Forum Moderators: open
I have a site that google knows about and the bot visits often but it does not go through my internal site. I have created a site map, a robots.txt and everything I can think of to get google to go through everything.....this is upwards of 10,000 pages that google is not getting too! Please help me! :)
The only problems I can think of is that my site is dynamic using PHP and some variables in the URL but not session id no ID= or anything that I read can mess up search engines...
Will google not go deep into pages if PR is low? (I just started my site a couple months ago)
It is weird though because even some links on my home page arent getting followed.
So I was hoping someone would take the time and check out my site and let me know if they could see what was wrong.
I would really appreciate it!
Kevin
[edited by: deft_spyder at 8:00 pm (utc) on April 4, 2003]
Those are the links for my site map....one fore each state which then links to a listing of stuff in that state.
However google does not even follow this link from my site map.
Hope that info helps a little!
In the early days I had a java/jsp site and my host had issues with more than X pages being produced from the JVM/server in a short space of time and I saw the same behavior.
One way around this (apart from changing host which I did) is to improve the links between your pages so that Google has different ways to reach parts of the site.
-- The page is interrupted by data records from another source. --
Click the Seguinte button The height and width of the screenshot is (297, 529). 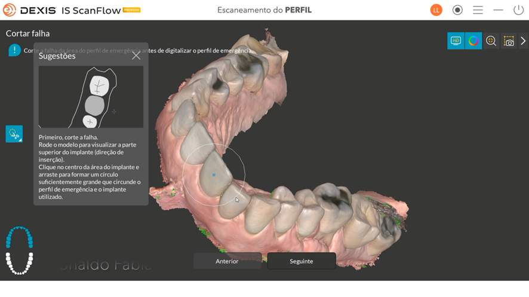click(302, 261)
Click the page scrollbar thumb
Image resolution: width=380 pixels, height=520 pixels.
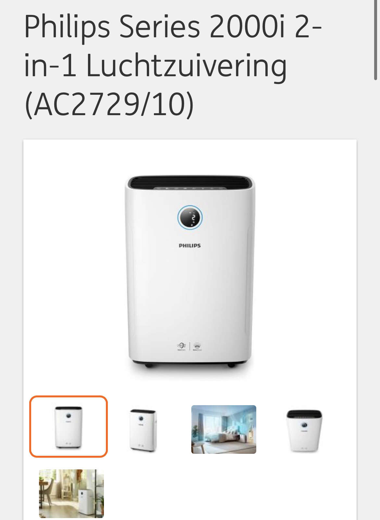pos(376,39)
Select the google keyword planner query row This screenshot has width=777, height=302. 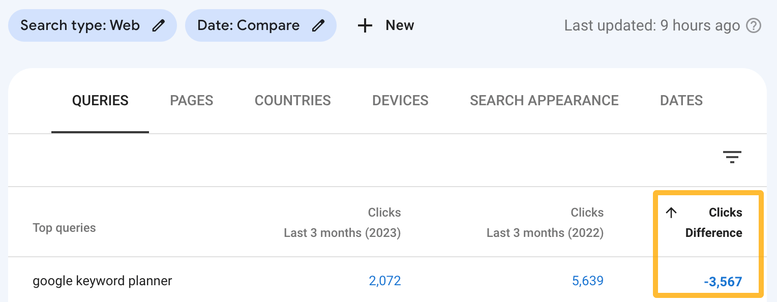pos(102,281)
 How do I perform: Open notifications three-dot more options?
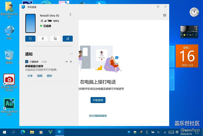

This improves your site's resilience to failure in any one dynamic page, which is always a possibility no matter what language and methdology you use.
Curiously I find the same thing - there are links on my front page which don't seem to get spidered. I have no idea why not. Only thing I can suggest is making sure each of your pages is linked to by at least a couple of your other pages... most importantly this makes it easier for the user.
We are for users, right? Not for the robots...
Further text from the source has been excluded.